-- Task material follows --

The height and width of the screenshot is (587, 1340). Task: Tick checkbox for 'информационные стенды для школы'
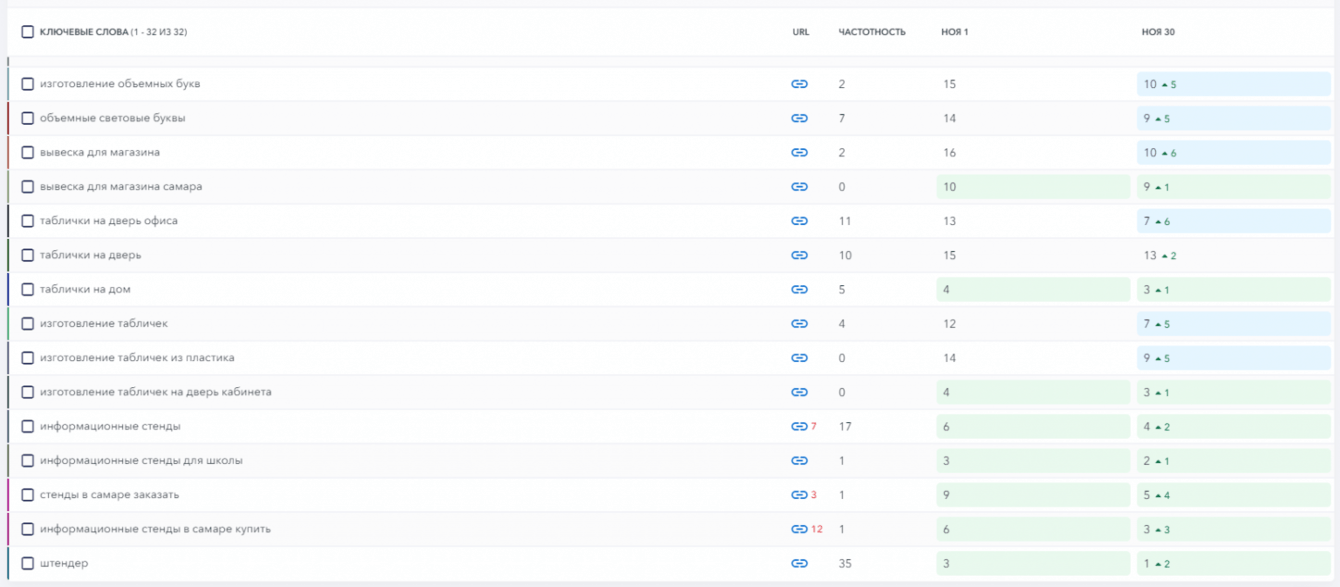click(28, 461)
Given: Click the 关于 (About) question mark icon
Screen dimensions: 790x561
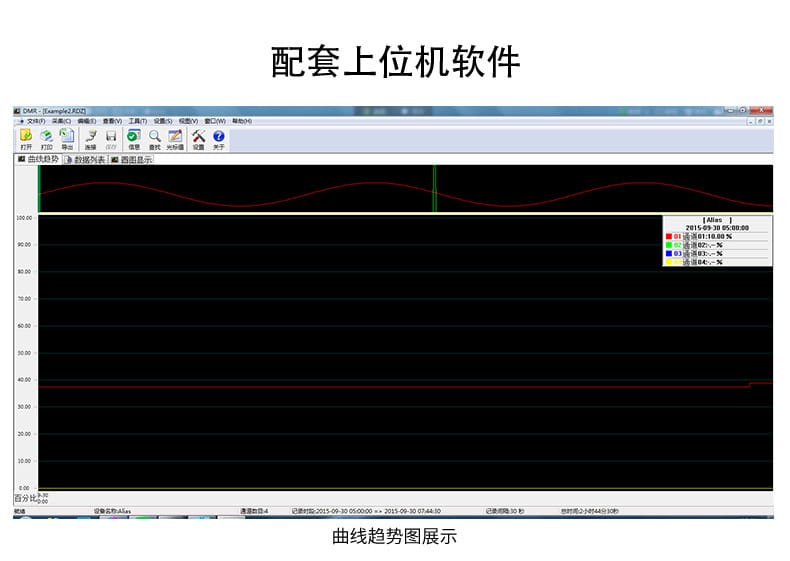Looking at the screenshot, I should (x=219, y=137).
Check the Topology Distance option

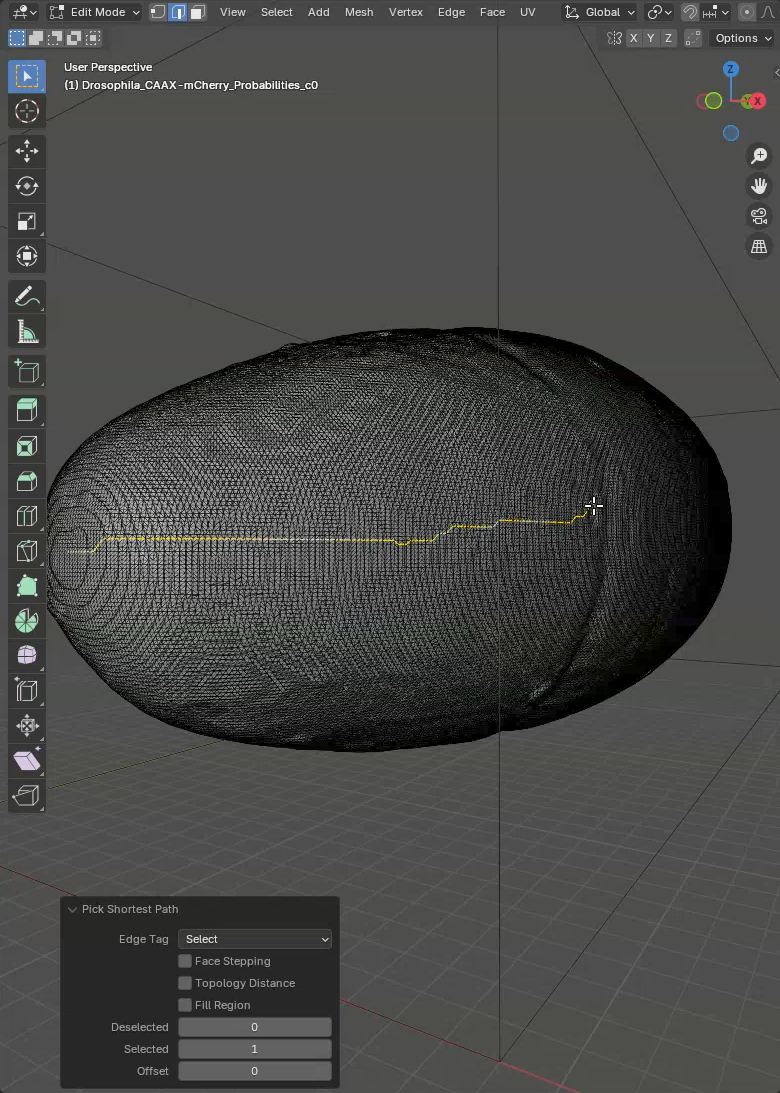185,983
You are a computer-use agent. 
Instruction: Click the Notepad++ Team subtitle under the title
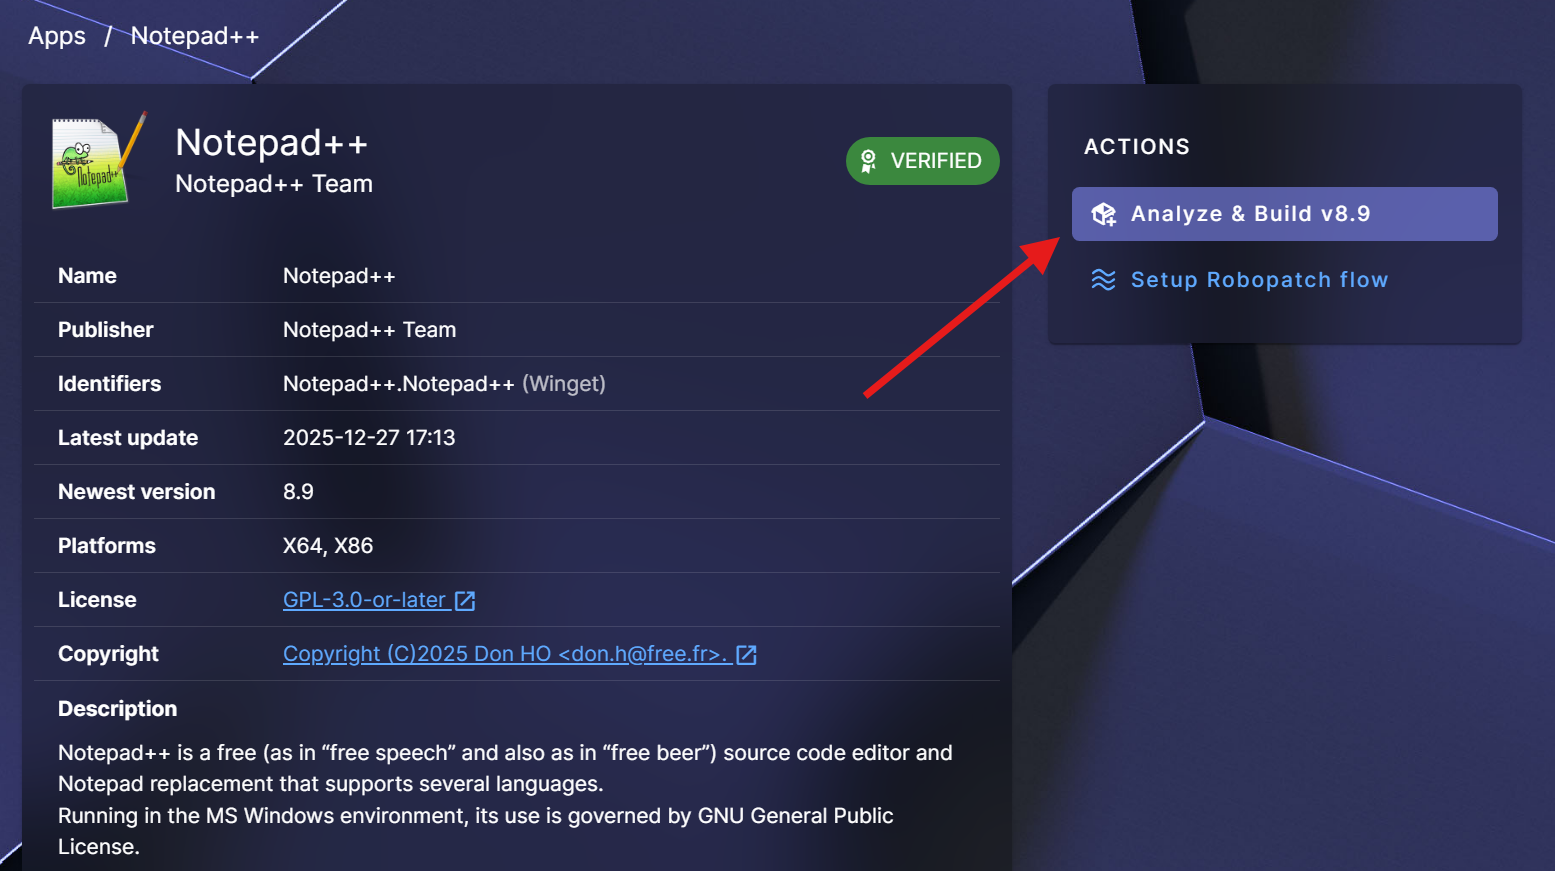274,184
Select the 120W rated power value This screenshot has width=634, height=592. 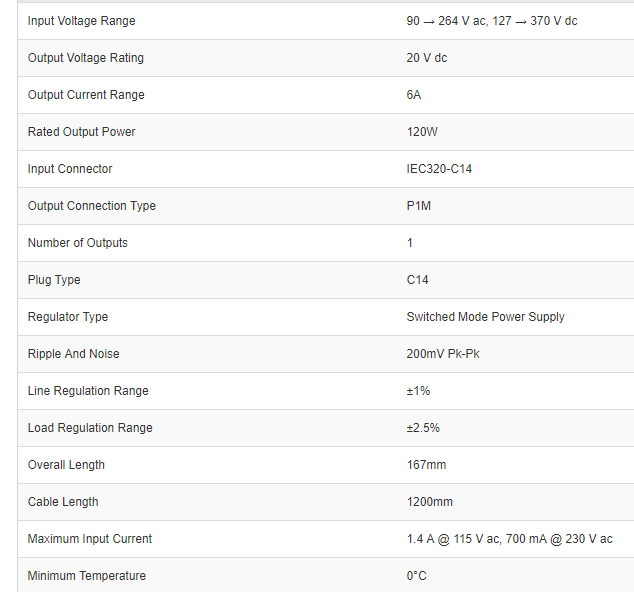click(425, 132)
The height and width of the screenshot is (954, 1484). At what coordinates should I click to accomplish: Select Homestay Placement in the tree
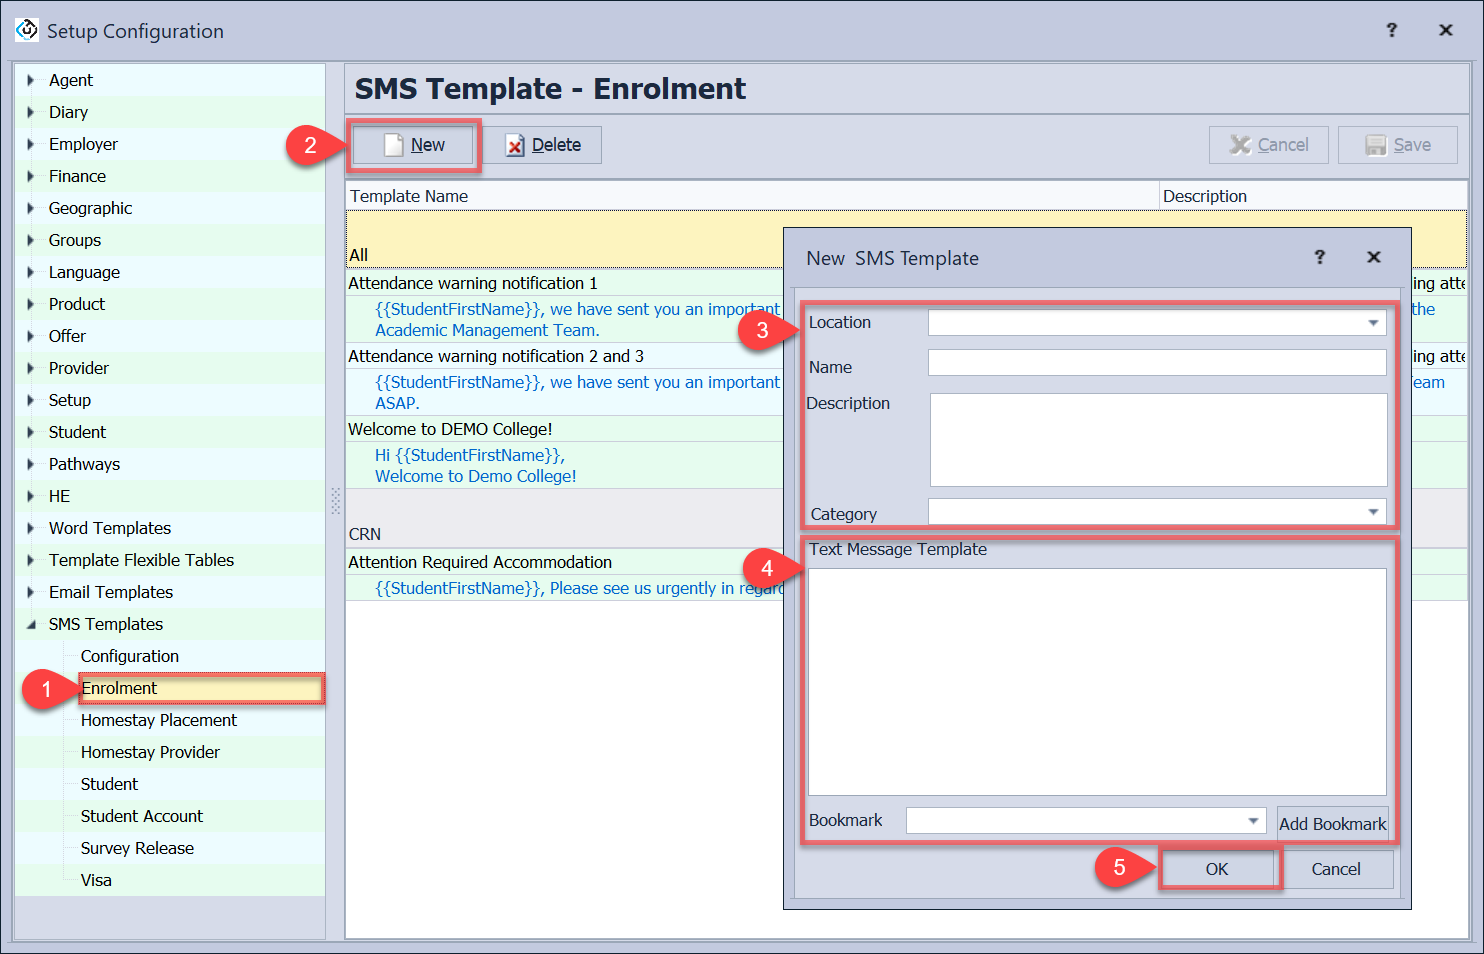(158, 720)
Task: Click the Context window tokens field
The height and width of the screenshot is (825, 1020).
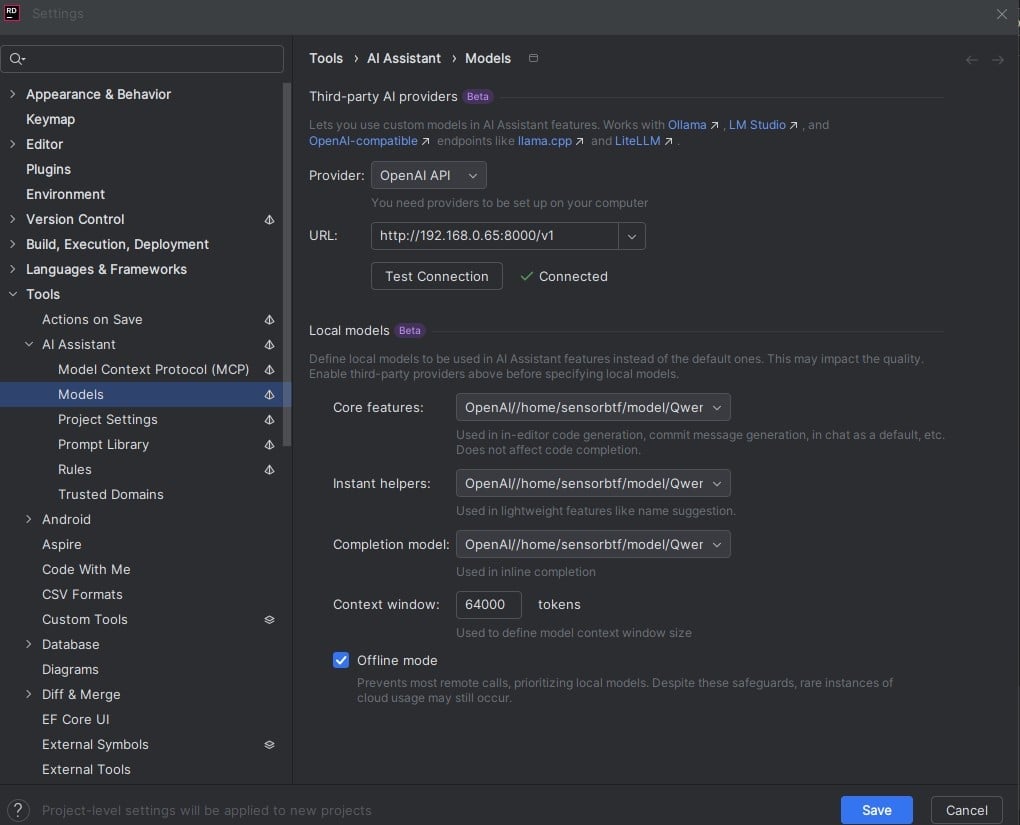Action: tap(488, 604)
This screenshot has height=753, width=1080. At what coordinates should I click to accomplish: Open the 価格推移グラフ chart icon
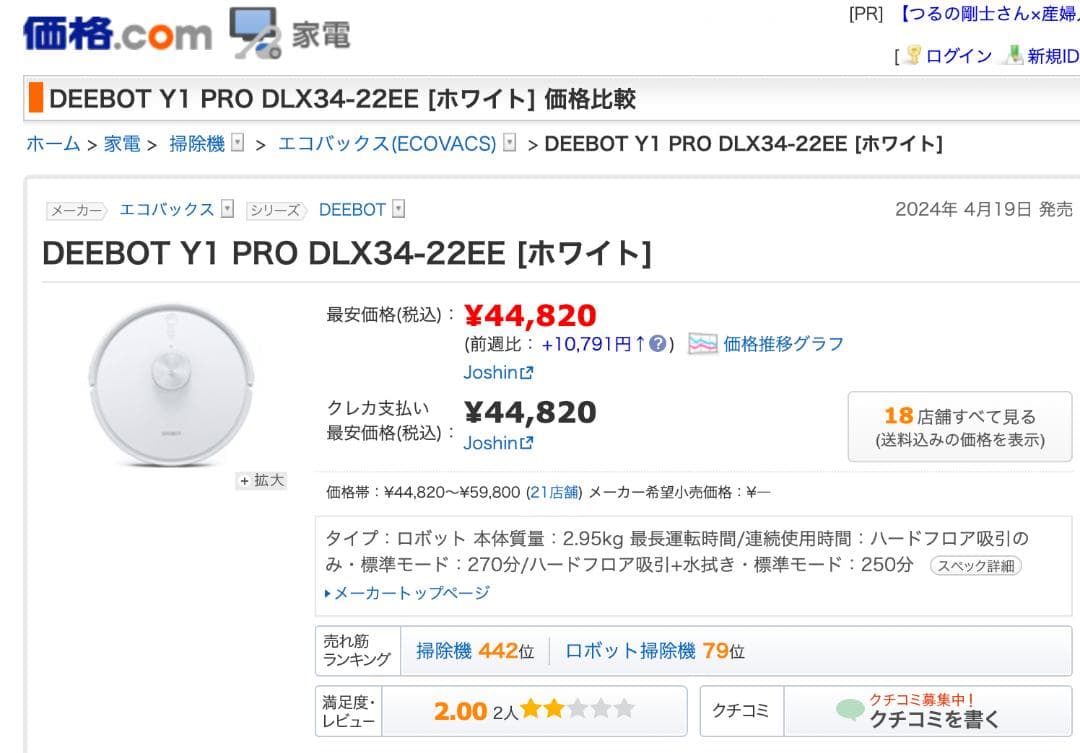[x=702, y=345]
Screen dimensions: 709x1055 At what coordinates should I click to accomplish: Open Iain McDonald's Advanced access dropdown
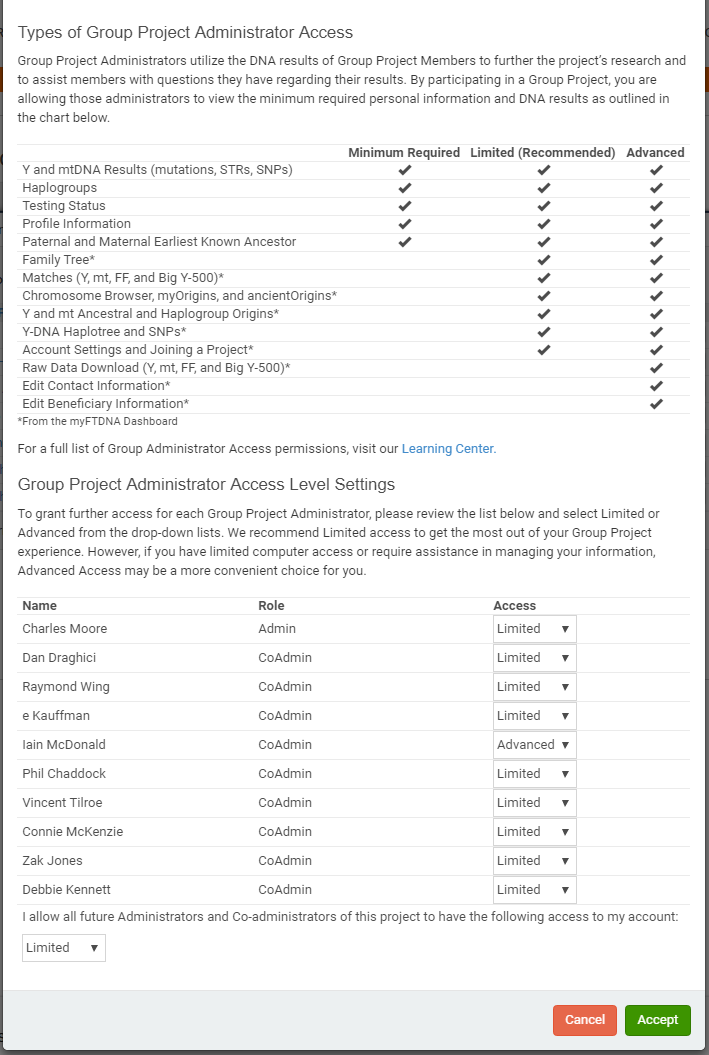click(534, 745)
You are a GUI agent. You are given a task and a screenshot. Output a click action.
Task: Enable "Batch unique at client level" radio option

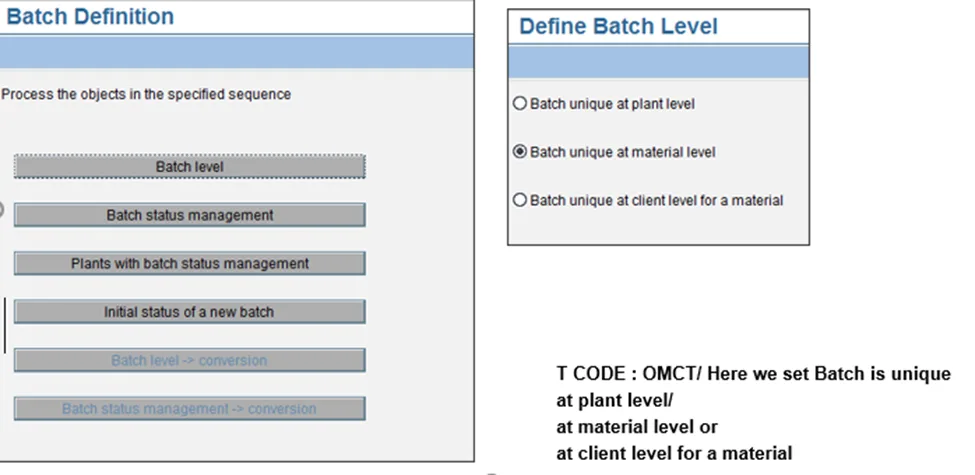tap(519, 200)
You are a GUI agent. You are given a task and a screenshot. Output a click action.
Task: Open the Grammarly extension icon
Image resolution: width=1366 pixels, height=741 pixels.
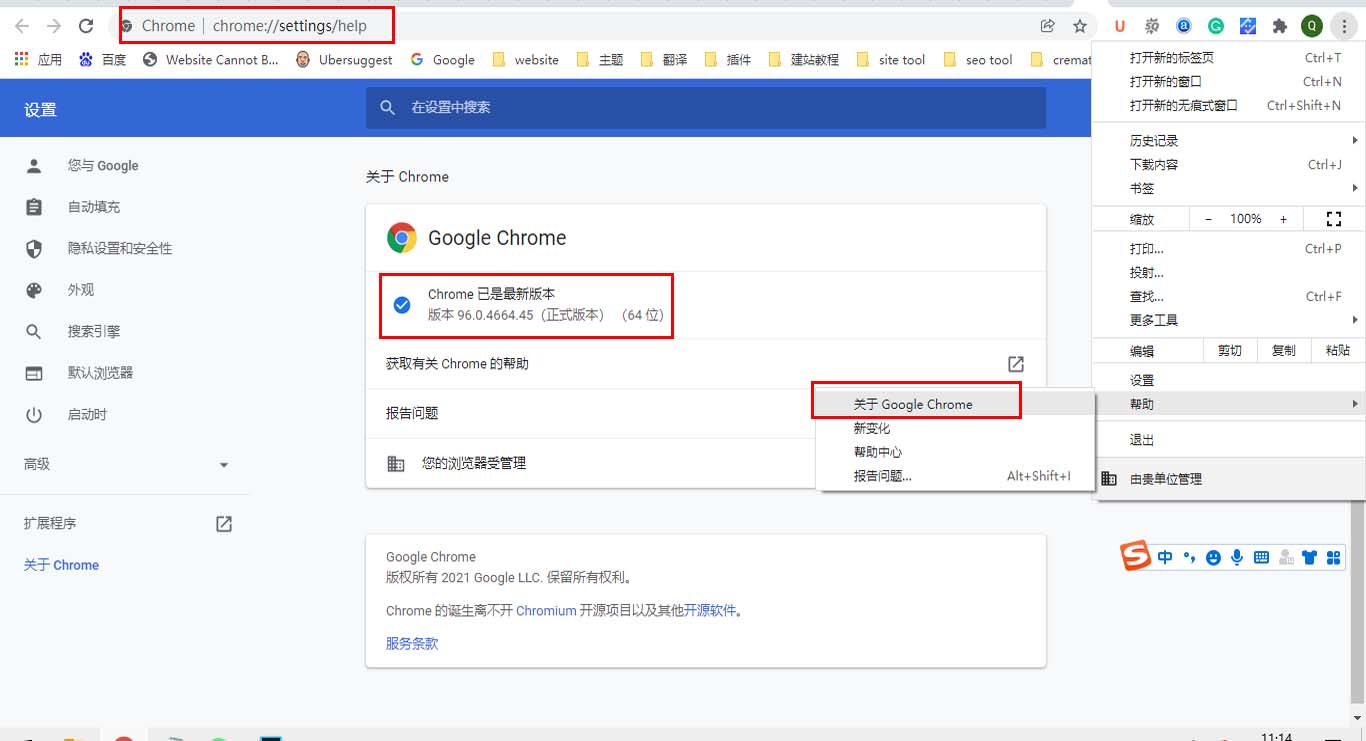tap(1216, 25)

-- Task material concluded --

■ Try it ■
Would you copy the lines from the one holding "unique at client" down to the last line of the material, both included, exactly and with nothing added, skipping the pictures?

■ Task solution ■
Task: Enable "Batch unique at client level" radio option

tap(519, 200)
You are a GUI agent. You are given a task and a screenshot. Output a click action.
Task: Open the Grammarly extension icon
Image resolution: width=1366 pixels, height=741 pixels.
tap(1216, 25)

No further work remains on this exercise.